**TASK OBJECTIVE**
Restate the entries word for word, omitting nothing.

**DATA PROVIDED**
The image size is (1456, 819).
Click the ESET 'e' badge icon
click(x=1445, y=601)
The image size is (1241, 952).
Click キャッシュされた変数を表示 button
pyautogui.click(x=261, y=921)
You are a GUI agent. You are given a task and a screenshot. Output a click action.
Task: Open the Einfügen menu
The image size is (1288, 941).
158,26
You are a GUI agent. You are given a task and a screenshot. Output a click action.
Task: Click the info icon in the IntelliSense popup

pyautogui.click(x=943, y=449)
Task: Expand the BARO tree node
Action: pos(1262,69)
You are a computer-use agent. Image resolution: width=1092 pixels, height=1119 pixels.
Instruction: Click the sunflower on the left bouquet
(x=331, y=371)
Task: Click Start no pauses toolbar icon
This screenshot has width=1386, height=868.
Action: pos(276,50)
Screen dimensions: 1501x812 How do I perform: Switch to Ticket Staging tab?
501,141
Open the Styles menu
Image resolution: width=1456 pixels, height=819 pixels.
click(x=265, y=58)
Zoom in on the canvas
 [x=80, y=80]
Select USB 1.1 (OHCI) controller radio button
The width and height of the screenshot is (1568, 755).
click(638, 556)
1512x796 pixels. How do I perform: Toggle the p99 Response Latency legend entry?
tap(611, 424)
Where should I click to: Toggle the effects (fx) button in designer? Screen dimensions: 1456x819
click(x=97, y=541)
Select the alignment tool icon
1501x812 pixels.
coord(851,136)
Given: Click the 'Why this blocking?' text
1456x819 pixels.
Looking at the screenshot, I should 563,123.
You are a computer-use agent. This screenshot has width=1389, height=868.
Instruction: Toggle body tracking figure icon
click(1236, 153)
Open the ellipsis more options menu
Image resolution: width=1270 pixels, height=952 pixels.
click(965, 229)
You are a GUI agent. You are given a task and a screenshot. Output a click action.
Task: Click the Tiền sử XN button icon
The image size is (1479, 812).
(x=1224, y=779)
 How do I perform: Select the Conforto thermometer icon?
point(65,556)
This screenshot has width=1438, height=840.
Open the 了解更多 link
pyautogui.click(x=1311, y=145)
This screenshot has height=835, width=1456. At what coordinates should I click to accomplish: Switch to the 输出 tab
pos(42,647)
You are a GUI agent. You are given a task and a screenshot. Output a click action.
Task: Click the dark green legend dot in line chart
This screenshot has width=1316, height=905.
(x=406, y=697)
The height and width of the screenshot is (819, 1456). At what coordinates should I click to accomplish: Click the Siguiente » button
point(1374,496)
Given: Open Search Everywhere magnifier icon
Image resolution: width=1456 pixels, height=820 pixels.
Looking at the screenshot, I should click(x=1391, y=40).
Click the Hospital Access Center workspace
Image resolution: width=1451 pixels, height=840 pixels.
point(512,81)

**REPLY TO THE EXERCISE**
The image size is (1456, 819).
Click the ESET 'e' badge icon
click(x=1445, y=601)
The image size is (1241, 952).
Click キャッシュされた変数を表示 button
pyautogui.click(x=261, y=921)
You are a GUI agent. You are given a task and a screenshot. Output a click action.
Task: Open the Einfügen menu
The image size is (1288, 941).
158,26
You are a GUI agent. You are given a task and a screenshot. Output a click action.
Task: Click the info icon in the IntelliSense popup

pyautogui.click(x=943, y=449)
Task: Expand the BARO tree node
Action: pos(1262,69)
You are a computer-use agent. Image resolution: width=1092 pixels, height=1119 pixels.
Instruction: Click the sunflower on the left bouquet
(x=331, y=371)
Task: Click Start no pauses toolbar icon
This screenshot has width=1386, height=868.
Action: pos(276,50)
Screen dimensions: 1501x812 How do I perform: Switch to Ticket Staging tab?
501,141
Open the Styles menu
Image resolution: width=1456 pixels, height=819 pixels.
click(x=265, y=58)
Zoom in on the canvas
 [x=80, y=80]
Select USB 1.1 (OHCI) controller radio button
The width and height of the screenshot is (1568, 755).
click(638, 556)
1512x796 pixels. How do I perform: Toggle the p99 Response Latency legend entry?
tap(611, 424)
Where should I click to: Toggle the effects (fx) button in designer? Screen dimensions: 1456x819
click(x=97, y=541)
Select the alignment tool icon
1501x812 pixels.
coord(851,136)
Given: Click the 'Why this blocking?' text
1456x819 pixels.
Looking at the screenshot, I should 563,123.
You are a computer-use agent. This screenshot has width=1389, height=868.
Instruction: Toggle body tracking figure icon
click(1236, 153)
Open the ellipsis more options menu
Image resolution: width=1270 pixels, height=952 pixels.
click(965, 229)
You are a GUI agent. You are given a task and a screenshot. Output a click action.
Task: Click the Tiền sử XN button icon
The image size is (1479, 812).
(x=1224, y=779)
 How do I perform: Select the Conforto thermometer icon?
point(65,556)
This screenshot has width=1438, height=840.
Open the 了解更多 link
pyautogui.click(x=1311, y=145)
This screenshot has height=835, width=1456. At what coordinates should I click to accomplish: Switch to the 输出 tab
pos(42,647)
You are a GUI agent. You are given a task and a screenshot. Output a click action.
Task: Click the dark green legend dot in line chart
This screenshot has width=1316, height=905.
(x=406, y=697)
The height and width of the screenshot is (819, 1456). At what coordinates should I click to accomplish: Click the Siguiente » button
point(1374,496)
Given: Open Search Everywhere magnifier icon
Image resolution: width=1456 pixels, height=820 pixels.
Looking at the screenshot, I should click(x=1391, y=40).
Click the Hospital Access Center workspace
Image resolution: width=1451 pixels, height=840 pixels.
point(512,81)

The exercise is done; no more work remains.